Functions In Python
Every Data Scientist will be using different in-built python functions for different purposes.
In this story I have tried to segregate all the python functions which can help as a quick learn/search.
unique() → This function gives unique values
nunique() → This function gives count of unique values in columns of a data frame
df.duplicated() → This function gives duplicate values in a data frame
df.dropduplicates() → this function drops all duplicate rows in a dataframe
head() → By default gives first 5 rows of a data frame
head(n) → Gives n number of rows of a data frame
tail() → By default gives the last 5 rows of a data frame
type() → data type of container. Container means list, array, tuple, series, dataframe
dtype() → data type of a column inside container
describe() → Gives statistical data like count, mean, median, SD, quartile values of a data set for only numerical columns in the data frame.
info() → Gives the number of rows & columns and their types in a data frame. Also gives the count of rows with data in every column, helping to identify which columns have null values.
mean() → this will give mean for a particular set of data (This can be used on a dataframe)
merge() → this is used to merge 2 data frames
sample(n) → this will print sample n rows of the dataframe.

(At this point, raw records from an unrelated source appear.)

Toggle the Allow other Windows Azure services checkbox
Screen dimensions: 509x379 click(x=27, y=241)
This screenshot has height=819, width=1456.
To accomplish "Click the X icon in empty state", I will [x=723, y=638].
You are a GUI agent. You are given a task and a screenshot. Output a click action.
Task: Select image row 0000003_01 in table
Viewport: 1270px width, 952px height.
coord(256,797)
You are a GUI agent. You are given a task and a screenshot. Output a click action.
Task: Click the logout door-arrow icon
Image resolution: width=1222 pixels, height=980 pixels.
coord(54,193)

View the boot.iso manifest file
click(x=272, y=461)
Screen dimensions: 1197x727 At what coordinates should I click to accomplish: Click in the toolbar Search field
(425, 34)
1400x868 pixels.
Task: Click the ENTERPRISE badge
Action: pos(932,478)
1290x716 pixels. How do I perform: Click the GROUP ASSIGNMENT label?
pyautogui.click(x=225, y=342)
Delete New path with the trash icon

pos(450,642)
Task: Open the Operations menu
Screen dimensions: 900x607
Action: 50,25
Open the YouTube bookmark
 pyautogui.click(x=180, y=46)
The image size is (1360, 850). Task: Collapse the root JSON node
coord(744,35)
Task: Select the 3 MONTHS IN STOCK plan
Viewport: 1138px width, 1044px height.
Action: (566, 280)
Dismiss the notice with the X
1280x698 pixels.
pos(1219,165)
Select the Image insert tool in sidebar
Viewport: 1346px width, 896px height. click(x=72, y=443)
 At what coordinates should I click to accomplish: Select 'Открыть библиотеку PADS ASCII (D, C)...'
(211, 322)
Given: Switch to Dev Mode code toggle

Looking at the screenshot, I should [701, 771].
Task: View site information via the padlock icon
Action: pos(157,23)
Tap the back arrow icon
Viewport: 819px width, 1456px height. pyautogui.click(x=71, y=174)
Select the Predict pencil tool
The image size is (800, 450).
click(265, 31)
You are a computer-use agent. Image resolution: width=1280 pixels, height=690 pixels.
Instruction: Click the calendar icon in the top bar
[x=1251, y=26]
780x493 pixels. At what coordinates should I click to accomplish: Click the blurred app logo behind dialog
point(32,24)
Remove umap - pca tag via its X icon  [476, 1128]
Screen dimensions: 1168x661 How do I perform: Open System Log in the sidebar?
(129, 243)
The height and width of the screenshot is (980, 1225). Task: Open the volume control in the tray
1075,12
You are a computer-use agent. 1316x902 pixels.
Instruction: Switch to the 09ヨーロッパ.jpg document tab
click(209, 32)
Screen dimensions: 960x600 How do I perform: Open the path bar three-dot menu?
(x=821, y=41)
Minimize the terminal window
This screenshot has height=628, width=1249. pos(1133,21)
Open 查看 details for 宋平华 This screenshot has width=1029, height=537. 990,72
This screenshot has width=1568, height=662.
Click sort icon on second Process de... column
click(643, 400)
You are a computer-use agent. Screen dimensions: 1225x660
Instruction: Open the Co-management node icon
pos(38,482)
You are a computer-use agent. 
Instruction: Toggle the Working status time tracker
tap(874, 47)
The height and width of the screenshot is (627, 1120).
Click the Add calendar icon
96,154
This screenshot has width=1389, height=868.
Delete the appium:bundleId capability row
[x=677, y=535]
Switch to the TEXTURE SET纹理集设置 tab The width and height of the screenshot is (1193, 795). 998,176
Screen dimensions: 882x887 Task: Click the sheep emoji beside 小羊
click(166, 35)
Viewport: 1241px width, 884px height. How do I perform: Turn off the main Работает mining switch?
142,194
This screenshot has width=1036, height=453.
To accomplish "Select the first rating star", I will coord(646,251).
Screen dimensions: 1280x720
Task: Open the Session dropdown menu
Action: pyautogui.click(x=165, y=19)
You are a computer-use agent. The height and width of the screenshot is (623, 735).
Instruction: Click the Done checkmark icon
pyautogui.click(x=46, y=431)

value_counts() → this is like group by, we can fetch counts of all categories in a column
plot() → used for plotting graph
xlabel() → gives name for x-axis in your chart
ylabel() → gives name for y-axis in your chart
title() → gives title for your chart
savefig() → used for saving a chart figure on to your local disk
empty(3,2) → creates an empty array of desired size, here it’ll create an empty array of size 3*2
arange(10,25,5) → creates an array of 3 elements with a step size of 5 i.e., 10, 15, 20. In this array 25 will not be there as last element is excluded
linspace(10,25,5) → This generates 5 random numbers between 10 & 25 and the last random number would be the stop element i.e., 25 which is ideally ignored in range or arange.
astype() → converts data type from one format to another i.e., astype(int) converts a different type to int type
corrcoeff() → one of aggregate functions which will get correlation coefficient
std() → Standard deviation
median() → Mathematical Median
view() → creates a virtual array from the original array and any changes to view effects the original array
sort() → sorts an array
copy() → creates deep copy of array and changes made to new array won’t effect original array
resize() → reshapes the existing array to a new shape
append() → appends items to an array
title()/capitalize() → In series this converts elements of series to Init Caps
np.diff() → calculates n-th discrete difference along axis. It calculates arr[i+1]-arr[i]
np.sign() → fetches the sign of elements
np.where() → returns the indices of elements in an input array where the given condition is satisfied
np.is_busday() → returns all business days from the given input. Eg: np.is_busday(tmp) -this returns all business days from the dates mentioned inside tmp
np.busday_count() → returns count of number of business days in a given set of dates
np.pad() → does padding of rows and columns around an existing array
np.inner() → computes product of 2 inner arrays
eg: np.inner(a,b)=sum(a[:] * b[:])
series.str.contain() → used to check if a particular string is present in the series
df[‘columnname].pct_change() → this calculates the percentage change
retail_df = retail_df.loc[retail_df[“Invoice No”].str.startswith(‘C’, na=False)] → startswith function used here is used to fetch records for a particular column which have a value starting with that string.
Df1=Df.copy(deep=true) → this copies the data and structure of dataframe df to new dataframe df1
Style.highlight_max() → this function highlights max value in dataframe
df.str.extract → this function is used to extract data from columns in dataframe.
Let us say this is your data
Now, to extract data from this column of dataframe we’ll use extract as shown below
melt() → this function is used to change the DataFrame format from wide to long. It’s used to create a specific format of the DataFrame object where one or more columns work as identifiers. All the remaining columns are treated as values and unpivoted to the row axis and only two columns — variable and value.
site.getsitepackages() → this function tells you the path where third-party packages are installed on your machine. For this we’ve to import site first
plt.legend(loc=”upper right”) → this function places the legend at upper right corner of your plot.
np.random.rand(5,5) → Generates a 5*5 matrix with random numbers
np.random.randn(5,5) → Generates a normally distributed 5*5 matrix with random numbers
NOTE: Will keep updating this story with few more functions.